When the unarmed Trayvon Martin was shot by gun-carrying vigilante George Zimmerman, there were approximately zero voices from the Republican/Right Wing/NRA crowd bemoaning “if only this poor young man had been carrying a gun then this whole tragedy could have been avoided.” Instead, seemingly every gun-toting American Patriot cast his lot with the light-skinned guy who did the shooting.
Make no mistake, when the Republican Party and NRA talk about making sure Americans can buy guns to protect themselves, they’re not thinking “if only poor black people had more weapons then we’d all be safer.”
I would say (replying to the thread topic, and violating Betteridge’s law) yes.
I believe the Deacons kept Martin Luther King’s pacifist movement from being rolled over during the Civil Rights marches of the 1960s.

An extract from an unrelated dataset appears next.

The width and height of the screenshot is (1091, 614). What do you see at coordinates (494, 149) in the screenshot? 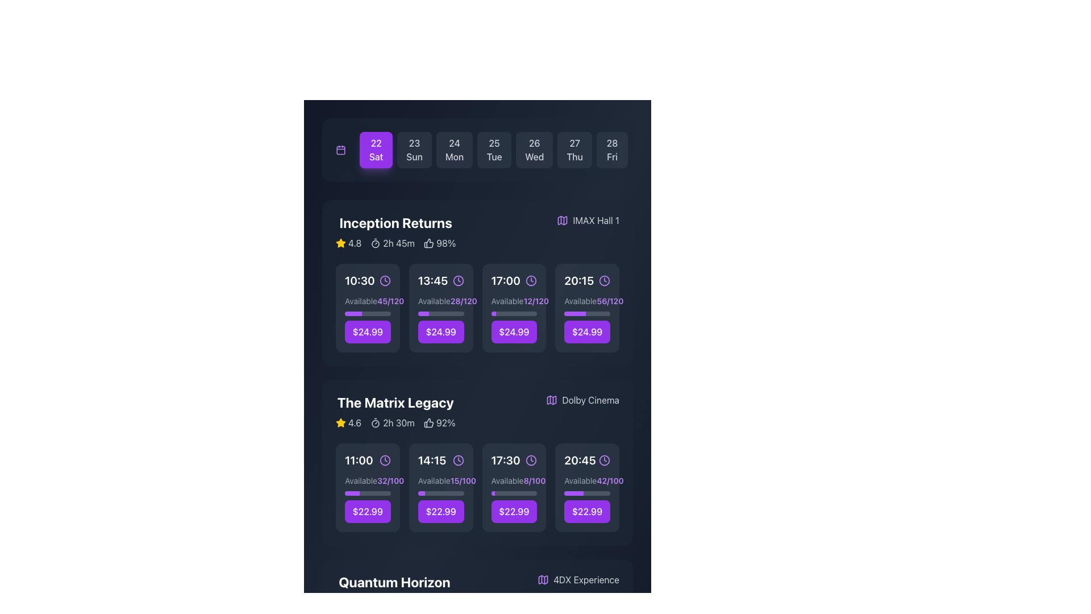
I see `the date selection button labeled '25 Tue' with a dark gray background` at bounding box center [494, 149].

MLK would have ended up in an unmarked bayou without the Deacons.
Generally, across all times and cultures, access to powerful means of self defense is far more important for identifiable minorities than for people who can “pass”.

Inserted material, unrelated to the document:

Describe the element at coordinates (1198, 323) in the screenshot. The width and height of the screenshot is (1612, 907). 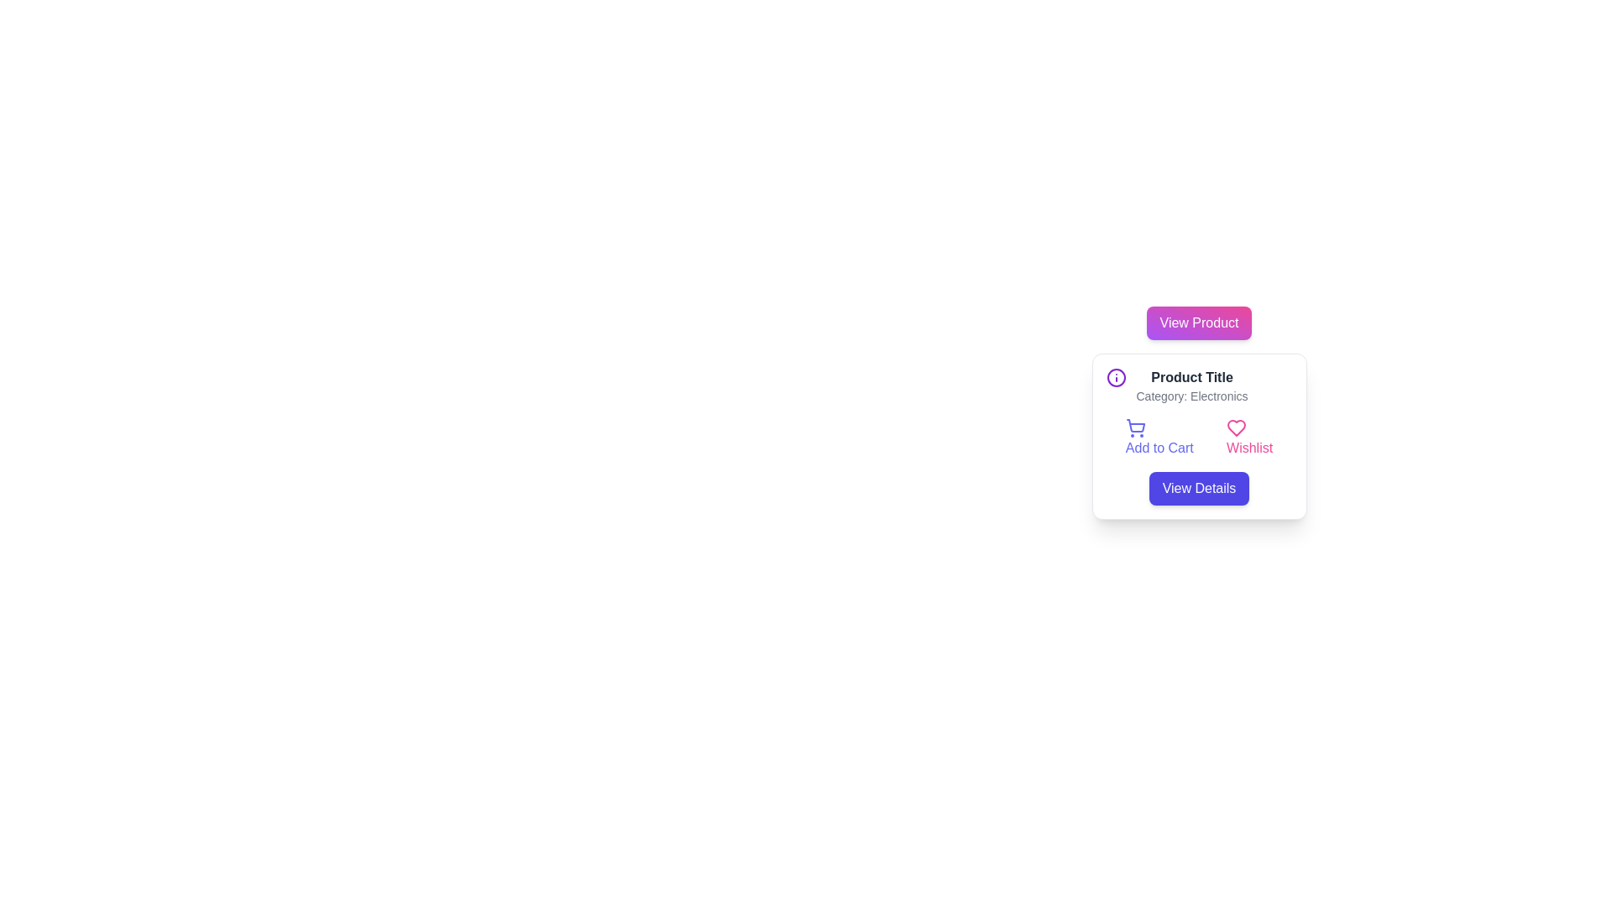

But the question becomes one of whether you think access to guns is good for people, or not. Advocates of citizen disarmament - who can be seen as either righteous people of peace or pawns of totalitarianism, without any contradiction - might say that any access to weapons is destructive. I disagree with that, so I think Republican policies that favor less gun regulation are beneficial to both oppressed peoples and to distinguishable minorities.
Edit: and yet another question is whether gun regulation is good for societies (as opposed to individuals or subgroups) and if so what kind of regulation. My post ignores those issues.